How many have had previous involvement with Eurovision?
Austria: Vincent Bueno was one of the backing singers for Austria’s 2017 entry, Running On Air by Nathan Trent.
Belgium: Hooverphonic member Alex Callier co-wrote Belgium’s 2018 entry for Sennek, A Matter of Time.
Malta: Destiny was one of the backing singers for Malta’s 2019 entry, Chameleon, by Michela Pace. Furthermore, as the winner of Junior Eurovision 2015, Destiny was featured briefly at Eurovision 2016.
Moldova: Along with Arsenium and Connect-R, Natalia Gordienko represented Moldova at Eurovision 2006, coming in 20th place in the Final with Loca.
North Macedonia: Vasil was one of the backing singers for North Macedonia’s 2019 entry, Proud by Tamara Todevska.
San Marino: Senhit (then 'Senit’) represented San Marino at Eurovision 2011, where her song Stand By came in 16th place in the Semi-Final.
Ksenija Knežević was a backing singer for her father, Knez, in 2015, with the Montenegrin entry Adio.
Sanja Vučić represented Serbia as a soloist in 2016, coming in 18th place in the Final with Goodbye (Shelter).
United Kingdom: James Newman was one of the songwriters behind Brendan Murray’s Dying To Try for Ireland in 2017.
How many have previous involvement with Junior Eurovision?
France: Barbara Pravi is the songwriter behind France’s two most recent Junior Eurovision entries: 2019’s Bim Bam Toi for Carla and 2020’s J’imagine for Valentina, which took home the winner’s trophy.
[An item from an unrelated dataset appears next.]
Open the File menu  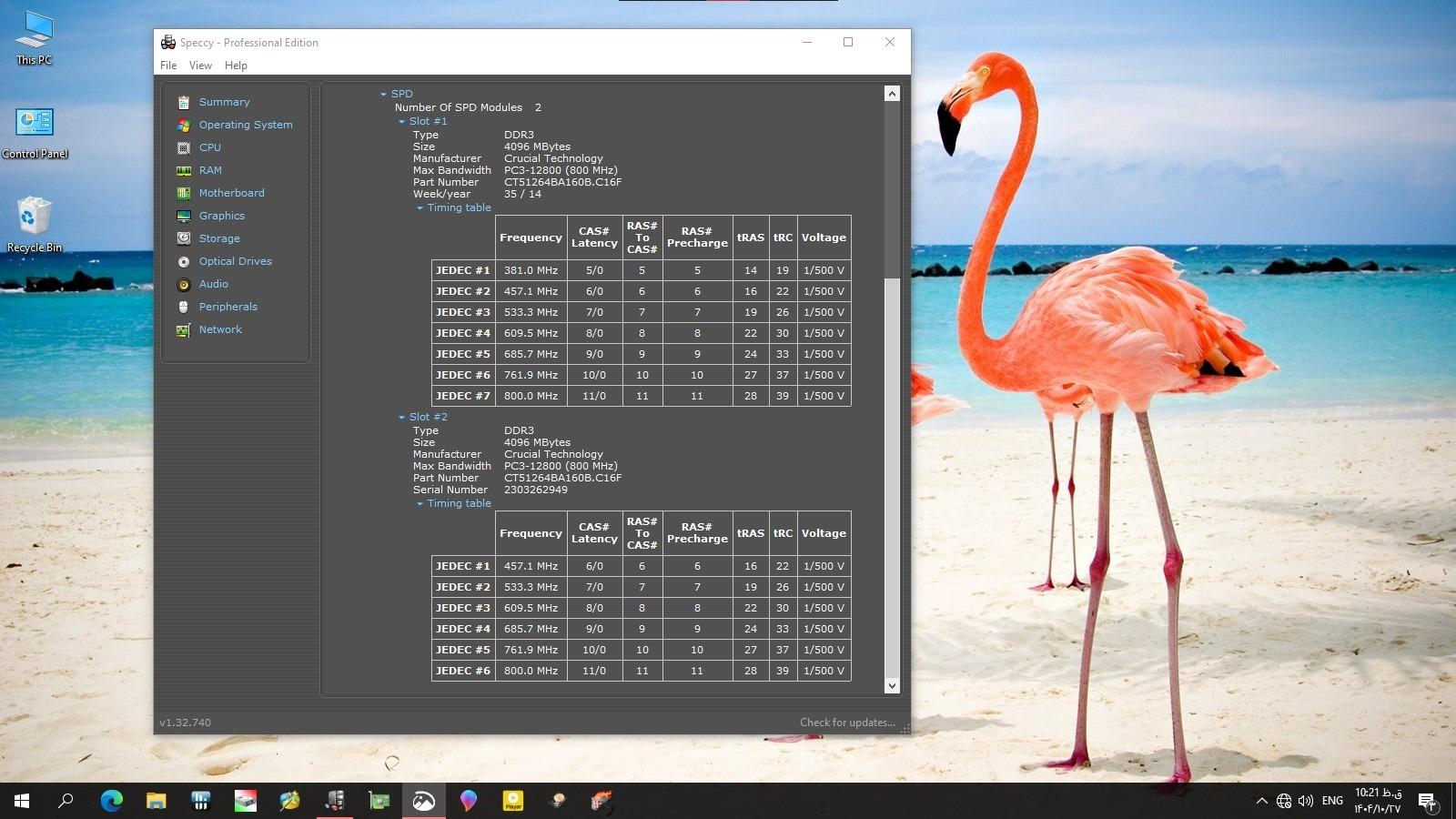168,66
Greece: As one third of the group Kisses, Stefania represented The Netherlands at JESC 2016 with the song Kisses and Dancin’. The trio came in 8th place.
Malta: Destiny was the winner of Junior Eurovision 2015 with her song Not My Soul.
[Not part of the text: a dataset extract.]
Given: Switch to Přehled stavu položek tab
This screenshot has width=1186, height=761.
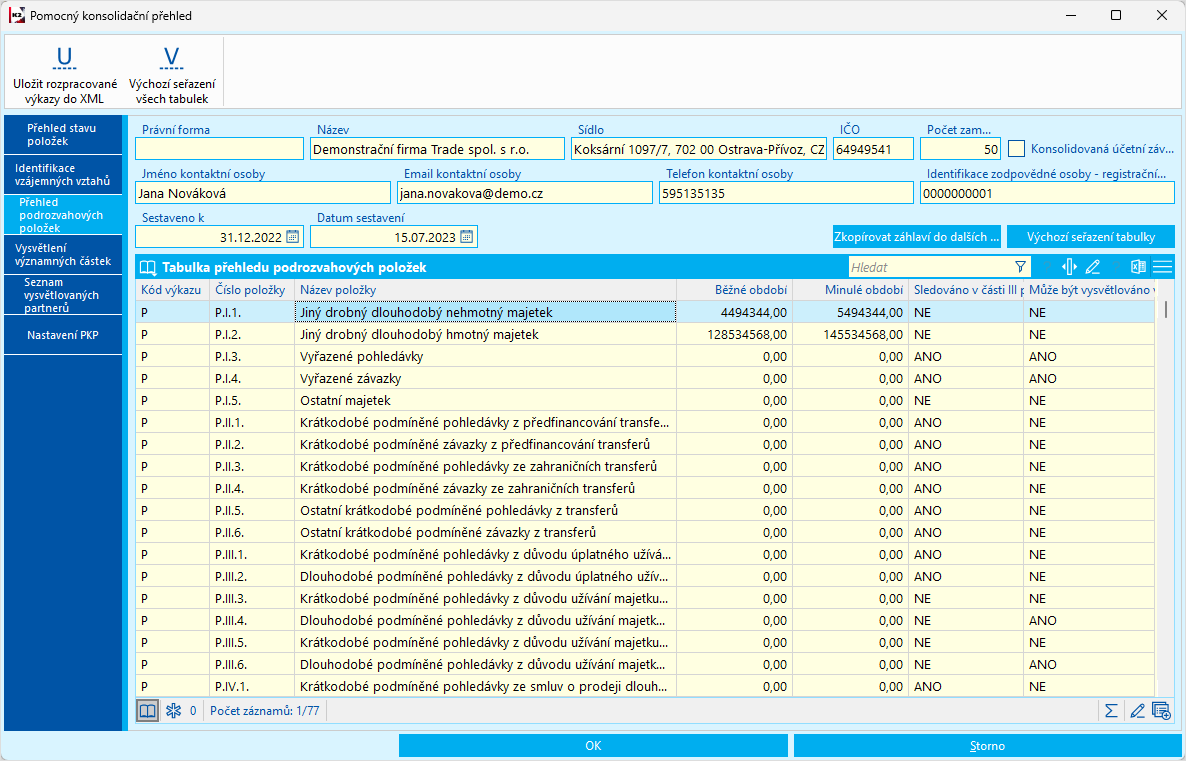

Poland: Rafał was one of the co-hosts for the 2020 Junior Eurovision Song Contest, and also co-hosted the 2017 Polish Junior National Final.
Spain: Blas Cantó participated in the 2004 National Final to represent Spain at Junior Eurovision that year with the songs Cantaré and Sentir, but came in second place to eventual Junior Eurovision Song Contest winner Maria Isabel.
How many had previously been involved in National Finals (excluding their 2020 or 2021 victory)?
Austria: Vincent Bueno participated in the 2016 Austrian National Final with All We Need Is that Love.
Azerbaijan: Efendi was a participant in Azerbaijan’s 2014 National Final, but was eliminated in the penultimate round of competition. She was also rumoured to have been in the running for the internal selection in 2019.
Estonia: Uku Suviste first attempted to represent Estonia at Eurovision in 2017, when his song Supernatural failed to qualify for the Eesti Laul final. Two years later, however, he came in second place at the national final with 2019’s Pretty Little Liar.
Georgia: Tornike Kipiani participated in the 2017 Georgian National Final with the song You Are My Sunshine, featuring Giorgi Bolotashvili, coming in 23rd place.
Iceland: Daði Freyr (alongside a then-uncredited Gagnamagnið, but all still rocking their trademark green jumpers) came in second place in 2017’s Söngvakeppnin with Is This Love? It was also performed in Icelandic as Hvað með það? during the show’s Semi-Final.
Latvia: See below for Samanta Tīna…
Lithuania: The Roop took part in the 2018 National Final with the song Yes, I Do, which came in third place overall.
Moldova: Natalia Gordienko, alongside Arsenium and Connect-R, won the second Moldovan National Final in 2006 with their song Loca.
North Macedonia: Vasil took part in Skopje Fest in 2007, coming in 13th place with Pomogni mi.
Poland: In 2017, Rafał came in second place in the Polish National Final with the song Sky over Europe.
Serbia: As a member of the group Sky’s, Ksenija Knežević came in fifth place in 2013’s edition of Beosong with the song Magija.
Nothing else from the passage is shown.